— START TASK INPUT —
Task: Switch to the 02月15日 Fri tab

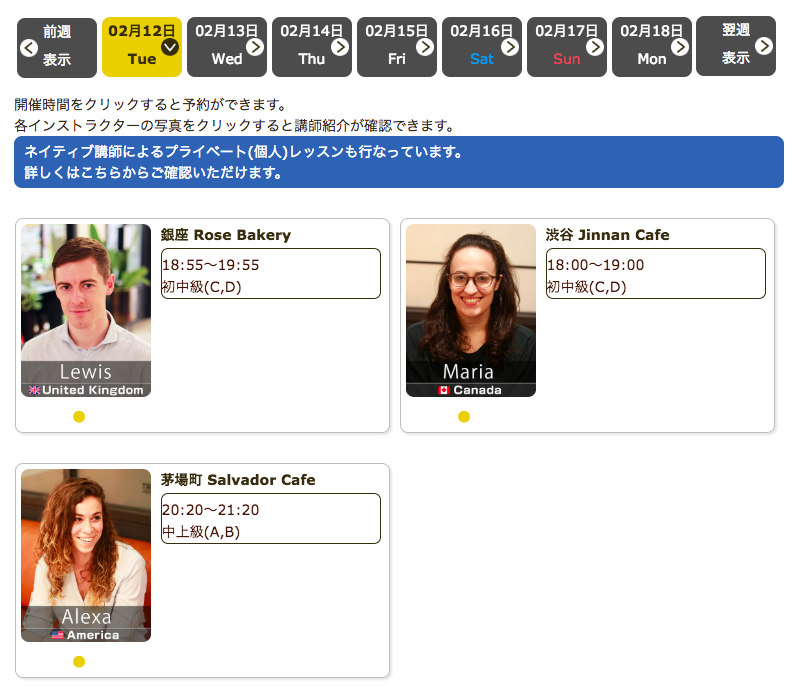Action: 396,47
— END TASK INPUT —
— START TASK INPUT —
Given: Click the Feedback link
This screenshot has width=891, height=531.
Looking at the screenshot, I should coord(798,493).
— END TASK INPUT —
### [WHAT TO WORK ON]
Rewrite everything from the line containing "Given: Click the Feedback link" down to the line containing "Looking at the", replacing "Feedback" with "Help" and leaving everything else the same.

### [SOLUTION BELOW]
Given: Click the Help link
This screenshot has width=891, height=531.
Looking at the screenshot, I should coord(798,493).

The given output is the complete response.